Learn R Programming

mlr (version 2.17.0)

imputations: Built-in imputation methods.

Description

The built-ins are:

  • imputeConstant(const) for imputation using a constant value,

  • imputeMedian() for imputation using the median,

  • imputeMode() for imputation using the mode,

  • imputeMin(multiplier) for imputing constant values shifted below the minimum using min(x) - multiplier * diff(range(x)),

  • imputeMax(multiplier) for imputing constant values shifted above the maximum using max(x) + multiplier * diff(range(x)),

  • imputeNormal(mean, sd) for imputation using normally distributed random values. Mean and standard deviation will be calculated from the data if not provided.

  • imputeHist(breaks, use.mids) for imputation using random values with probabilities calculated using table or hist.

  • imputeLearner(learner, features = NULL) for imputations using the response of a classification or regression learner.

Usage

imputeConstant(const)

imputeMedian()

imputeMean()

imputeMode()

imputeMin(multiplier = 1)

imputeMax(multiplier = 1)

imputeUniform(min = NA_real_, max = NA_real_)

imputeNormal(mu = NA_real_, sd = NA_real_)

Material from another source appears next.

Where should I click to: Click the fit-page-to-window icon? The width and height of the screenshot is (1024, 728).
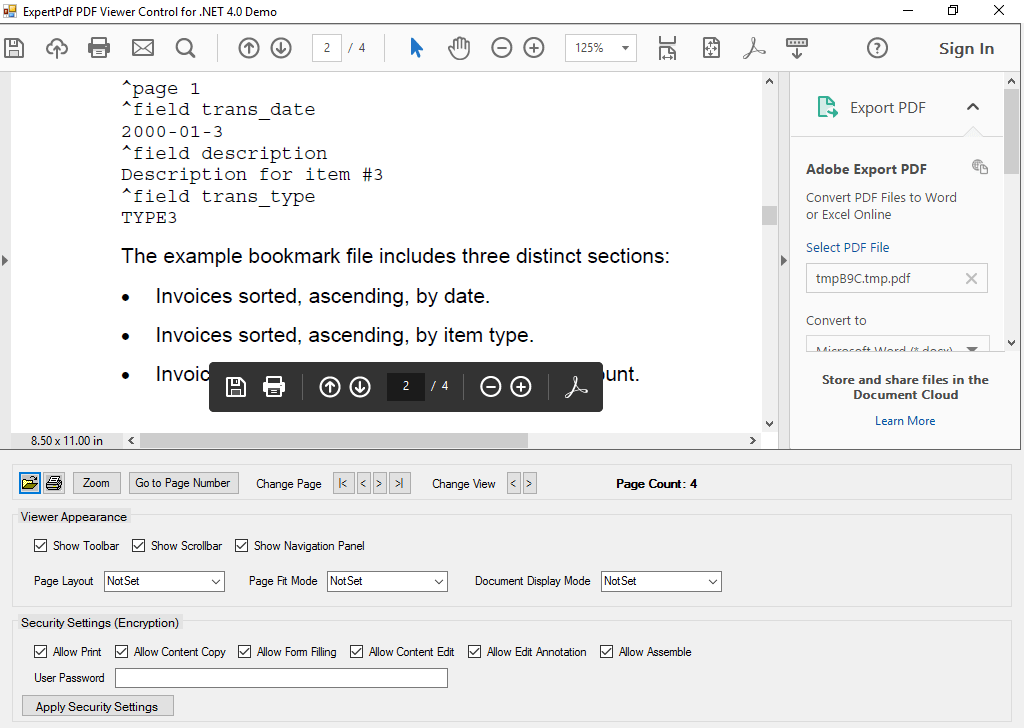(711, 47)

imputeHist(breaks, use.mids = TRUE)

imputeLearner(learner, features = NULL)

Arguments

const

(any) Constant valued use for imputation.

multiplier

(numeric(1)) Value that stored minimum or maximum is multiplied with when imputation is done.

min

(numeric(1)) Lower bound for uniform distribution. If NA (default), it will be estimated from the data.

max

(numeric(1)) Upper bound for uniform distribution. If NA (default), it will be estimated from the data.

mu

(numeric(1)) Mean of normal distribution. If missing it will be estimated from the data.

sd

(numeric(1)) Standard deviation of normal distribution. If missing it will be estimated from the data.

breaks

(numeric(1)) Number of breaks to use in graphics::hist. If missing, defaults to auto-detection via “Sturges”.

use.mids

(logical(1)) If x is numeric and a histogram is used, impute with bin mids (default) or instead draw uniformly distributed samples within bin range.

learner

(Learner | character(1)) Supervised learner. Its predictions will be used for imputations. If you pass a string the learner will be created via makeLearner. Note that the target column is not available for this operation.

features

(character) Features to use in learner for prediction. Default is NULL which uses all available features except the target column of the original task.

See Also

Other impute: impute(), makeImputeMethod(), makeImputeWrapper(), reimpute()